Exercise description
Transcribe the records verbatim, images excluded.

Source information
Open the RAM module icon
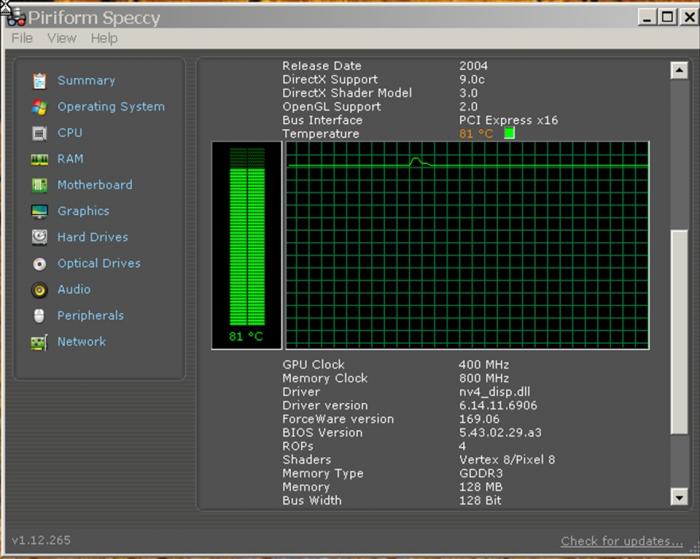This screenshot has width=700, height=559. coord(39,159)
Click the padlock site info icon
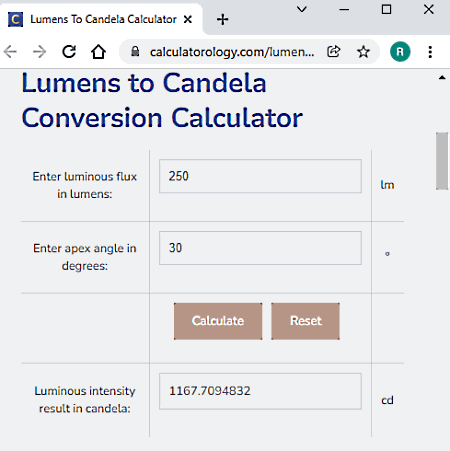This screenshot has height=451, width=450. click(x=135, y=51)
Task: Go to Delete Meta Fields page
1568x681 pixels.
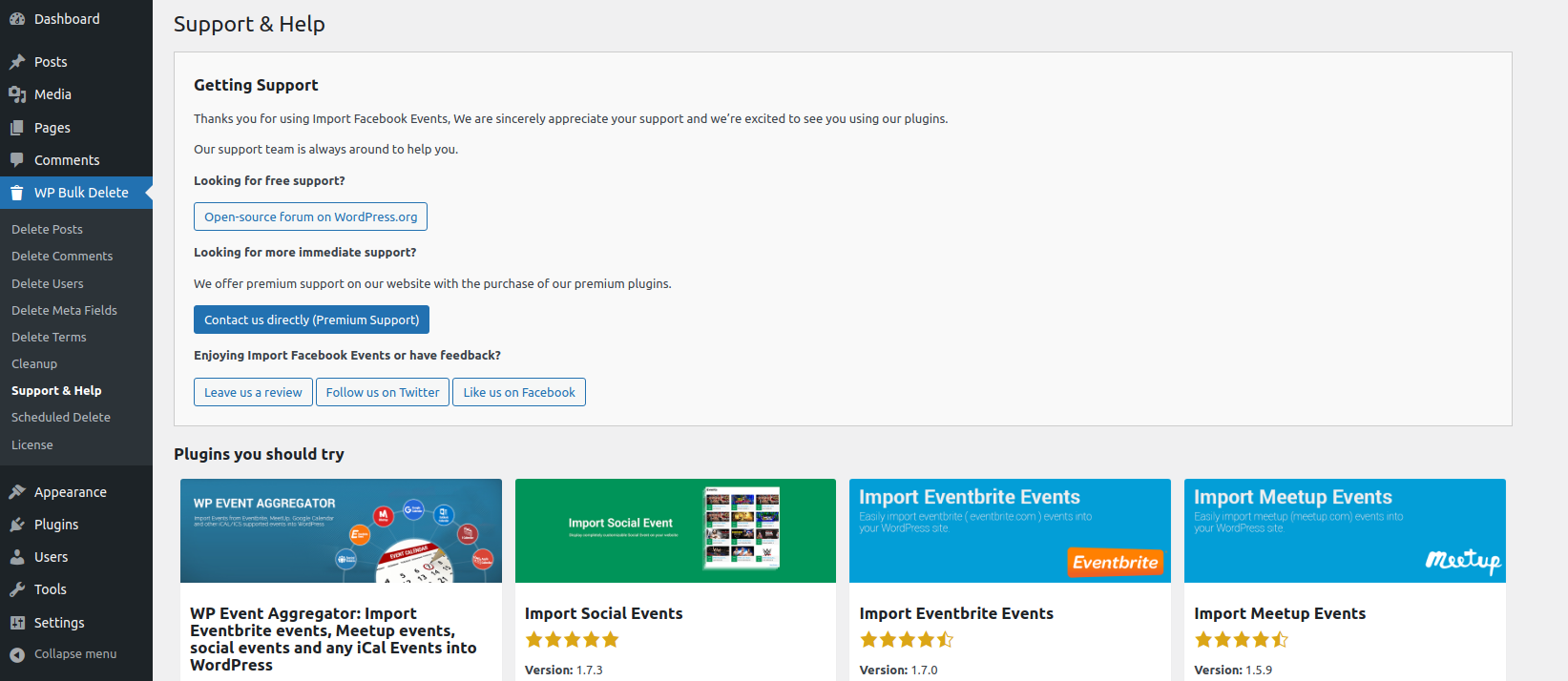Action: coord(64,311)
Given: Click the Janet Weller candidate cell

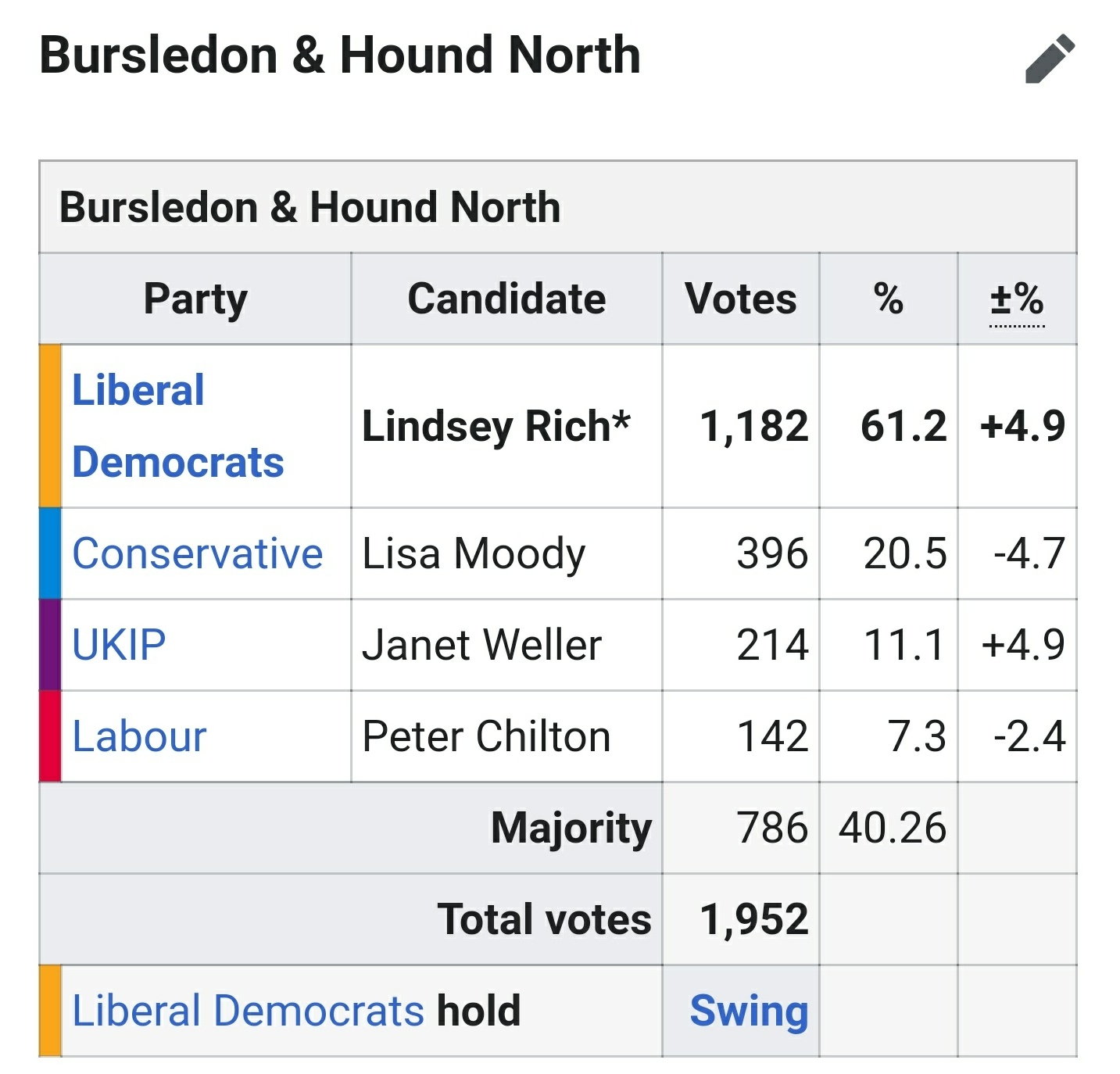Looking at the screenshot, I should point(481,645).
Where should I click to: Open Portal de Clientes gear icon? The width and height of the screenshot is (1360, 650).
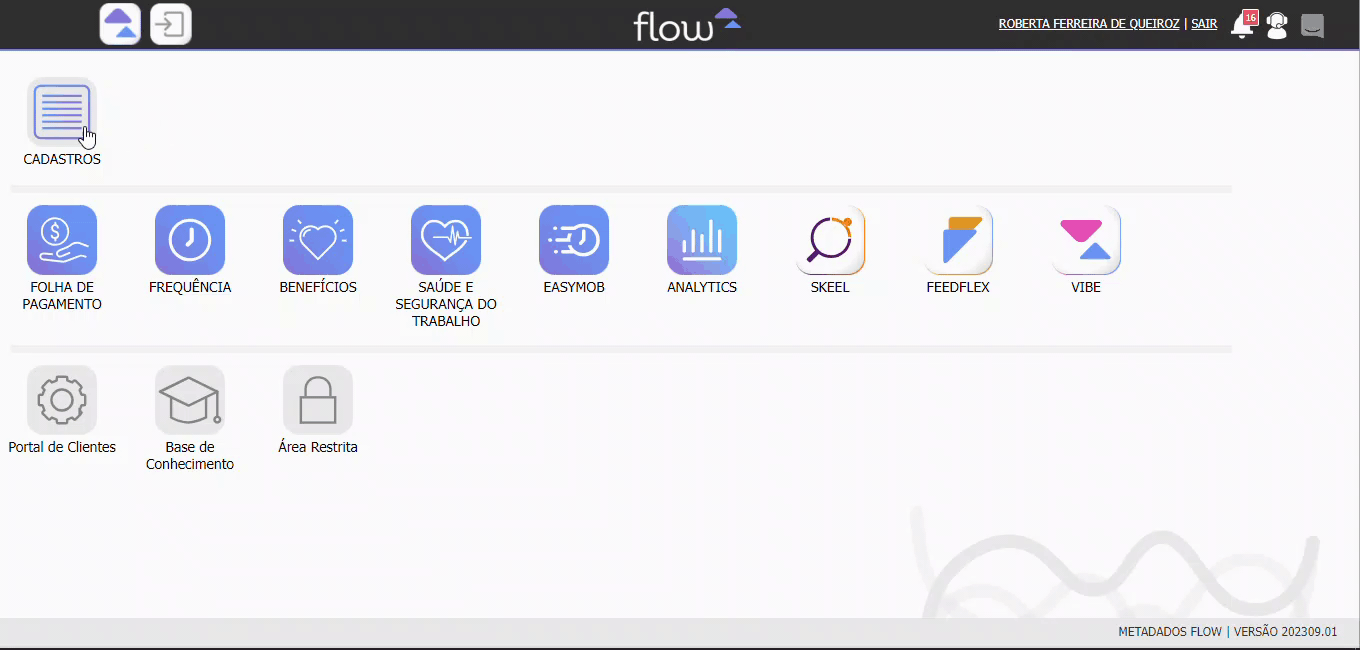(x=62, y=400)
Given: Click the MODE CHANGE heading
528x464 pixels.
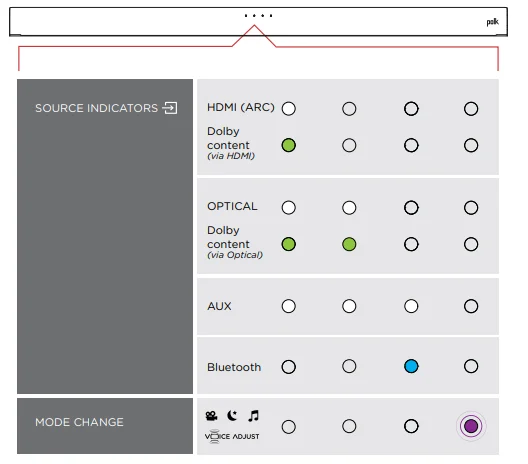Looking at the screenshot, I should 79,422.
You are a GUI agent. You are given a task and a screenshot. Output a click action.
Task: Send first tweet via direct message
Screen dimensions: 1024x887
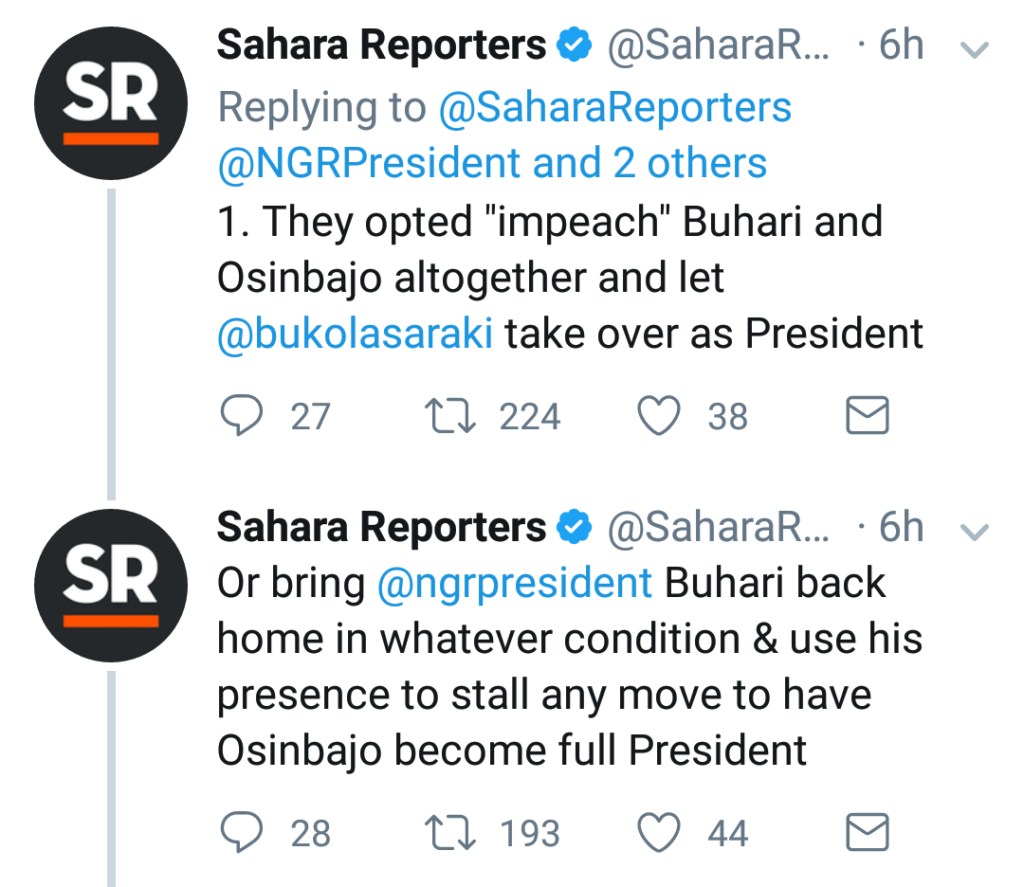click(867, 416)
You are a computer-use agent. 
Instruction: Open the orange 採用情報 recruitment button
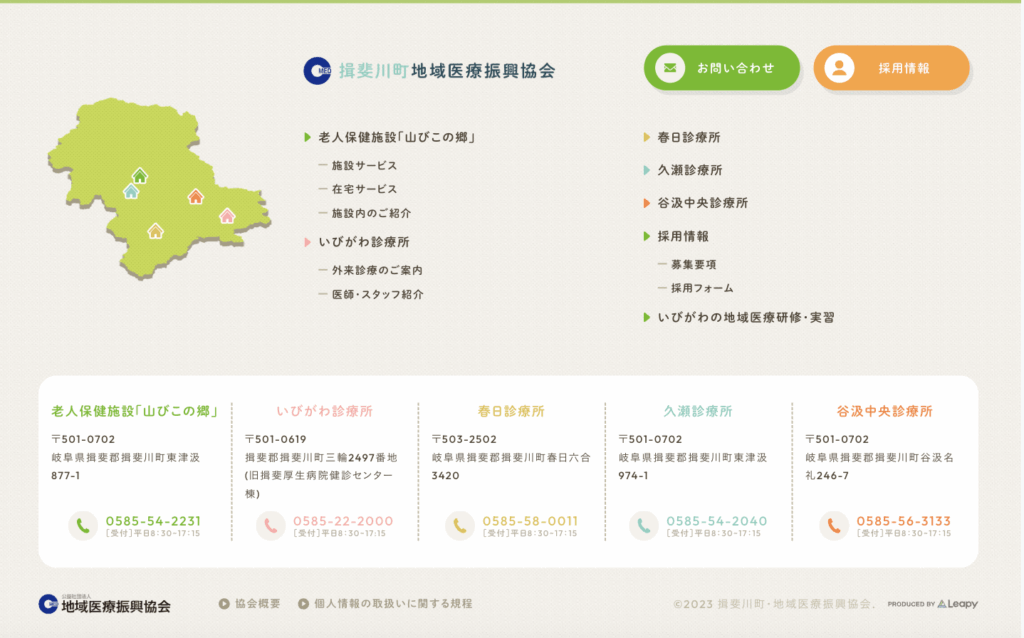(890, 68)
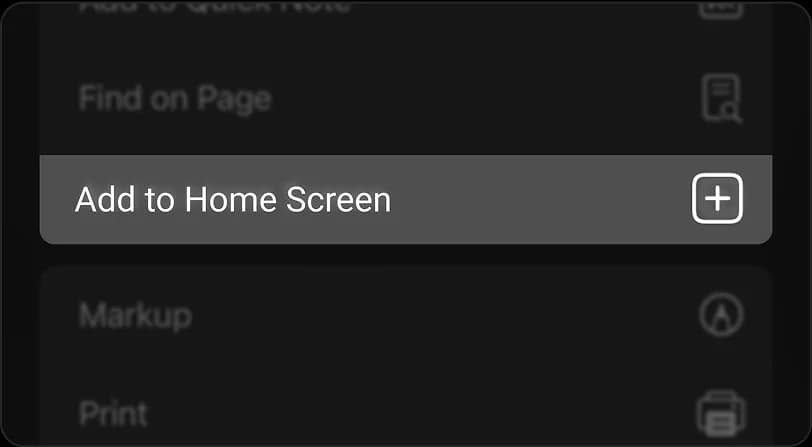Screen dimensions: 812x447
Task: Tap the partially visible Quick Note icon
Action: (x=721, y=9)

Solution
Open the RAM module icon
This screenshot has width=700, height=559. coord(39,159)
Click the padlock site info icon
This screenshot has height=451, width=450. click(x=135, y=51)
Task: Go to Delete Meta Fields page
1568x681 pixels.
Action: coord(64,311)
Given: Click the Janet Weller candidate cell

Looking at the screenshot, I should point(481,645).
Where should I click to: Open Portal de Clientes gear icon? The width and height of the screenshot is (1360, 650).
(x=62, y=400)
Given: Click the MODE CHANGE heading
528x464 pixels.
Looking at the screenshot, I should 79,422.
You are a GUI agent. You are given a task and a screenshot. Output a click action.
Task: Send first tweet via direct message
Screen dimensions: 1024x887
click(867, 416)
You are a computer-use agent. 
Instruction: Open the orange 採用情報 recruitment button
(890, 68)
Screen dimensions: 812x447
Task: Tap the partially visible Quick Note icon
Action: (x=721, y=9)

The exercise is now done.